Vingt mille hommes de la dernière classe de la société, armés de piques et de lances, marchèrent aux Tuileries sans savoir pourquoi ; ils étoient prêts à commettre tous les forfaits, ou pouvoient être entraînés aux plus belles choses, suivant l’impulsion des événemens et des hommes.

Ces vingt mille hommes pénétrèrent dans le palais du roi ; leurs physionomies étoient empreintes de cette grossièreté morale et physique dont on ne peut supporter le dégoût, quelque philanthrope que l’on soit. Si quelque sentiment vrai les avoit animés, s’ils étoient venus réclamer contre des injustices, contre la cherté des grains, contre l’accroissement des impôts, contre les enrôlemens militaires, enfin contre tout ce que le pouvoir et la richesse peuvent faire souffrir à la misère, les haillons dont ils étoient revêtus, leurs mains noircies par le travail, la vieillesse prématurée des femmes, l’abrutissement des enfans, tout auroit excité de la pitié. Mais leurs affreux juremens entremêlés de cris, leurs gestes menaçans, leurs instrumens meurtriers, offroient un spectacle épouvantable, et qui pouvoit altérer à jamais le respect que la race humaine doit inspirer.

L’Europe a su comment madame Elisabeth, sœur du roi, voulut empêcher qu’on ne détrompât les furieux qui la prenoient pour la reine, et la menaçoient à ce titre. La reine elle-même devoit être reconnue à l’ardeur avec laquelle elle pressoit ses enfans contre son cœur. Le roi, dans ce jour, montra toutes les vertus d’un saint. Il n’étoit déjà plus temps de se sauver en héros ; le signe horrible du massacre, le bonnet rouge, fut placé sur sa tête dévouée ; mais rien ne pouvoit l’humilier, puisque toute sa vie n’étoit qu’un sacrifice continuel.

L’assemblée, honteuse de ses auxiliaires, envoya quelques-uns des députés pour sauver la famille royale, et Vergniaud, l’orateur le plus éloquent peut-être de tous ceux qui se sont fait entendre à la tribune françoise, dissipa dans peu d’instans la populace.

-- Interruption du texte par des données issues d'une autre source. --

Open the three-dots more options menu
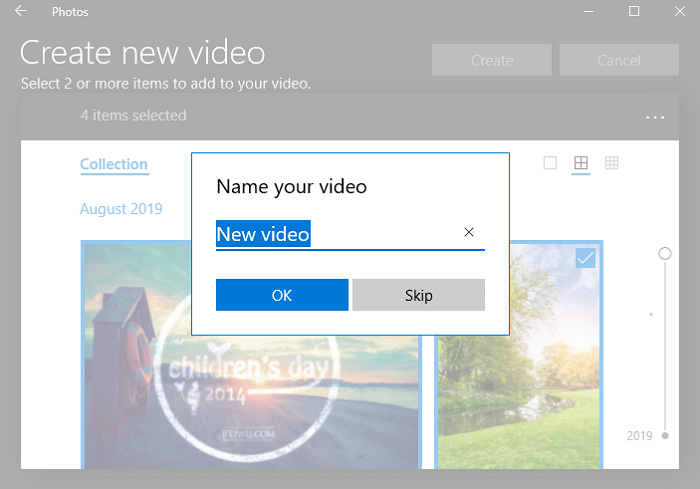The image size is (700, 489). (655, 117)
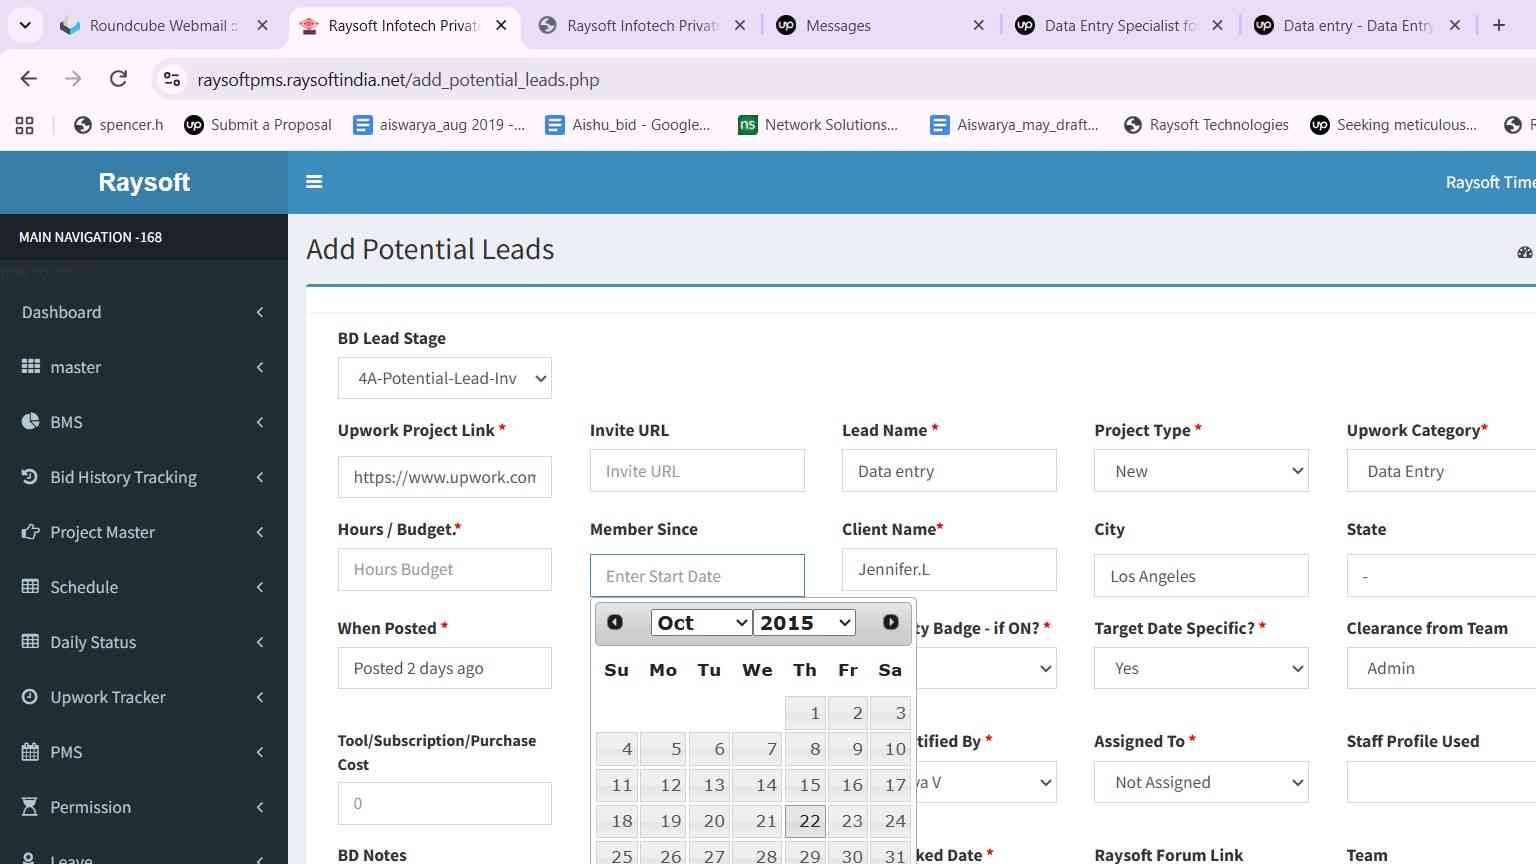Reload the page with browser refresh icon
This screenshot has width=1536, height=864.
(x=118, y=79)
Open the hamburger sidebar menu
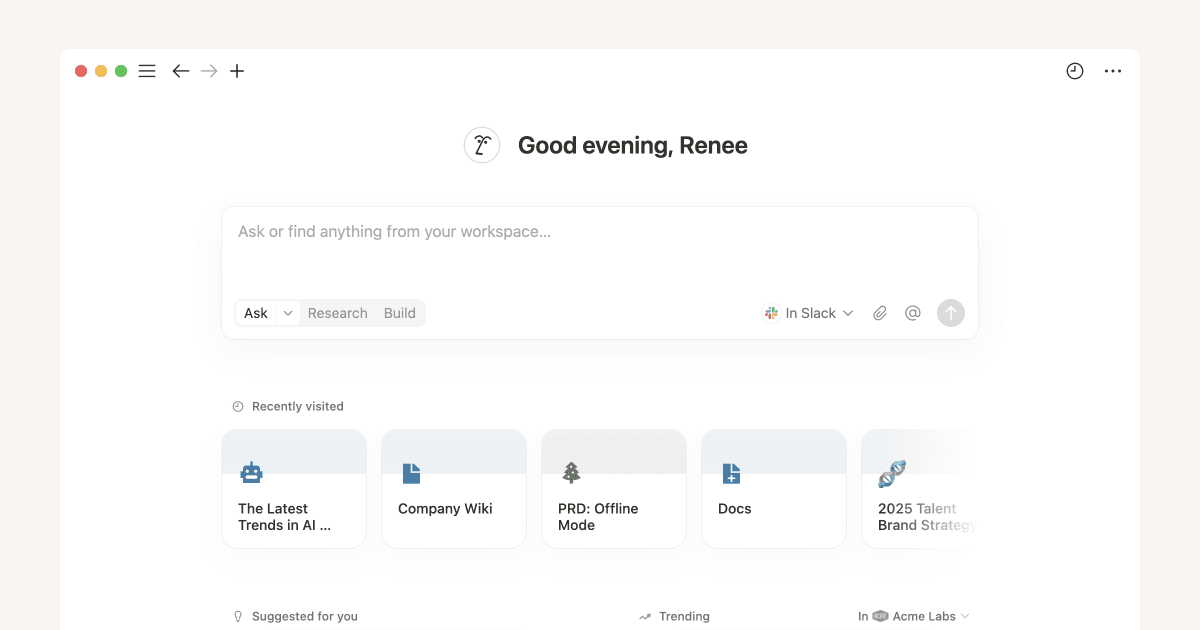This screenshot has width=1200, height=630. [x=147, y=71]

Le général la Fayette, indigné de ce qui se passoit à Paris, quitta son armée pour venir à la barre de l’assemblée demander justice de l’affreuse journée du 20 juin 1792. Si les girondins alors s’étoient réunis à lui et à ses amis, on pouvoit peut-être encore empêcher l’entrée des étrangers, et rendre au roi l’autorité constitutionnelle qui lui étoit due. Mais à l’instant où M. de la Fayette termina son discours par ces paroles, qu’il lui convenoit si bien de prononcer : « Telles sont les représentations que soumet à l’assemblée un citoyen auquel on ne sauroit du moins disputer son amour pour la liberté ; » Guadet, collègue de Vergniaud, monta rapidement à la tribune, et se servit avec habileté de la défiance que doit avoir toute assemblée représentative contre un général qui se mêle des affaires intérieures. Cependant, quand il rappeloit les souvenirs de Cromwell, dictant au nom de son armée des lois aux représentans de son pays, on savoit bien qu’il n’y avoit là ni tyran, ni soldats, mais un citoyen vertueux qui, bien qu’ami de la république en théorie, ne pouvoit supporter le crime, sous quelque bannière qu’il prétendît se ranger.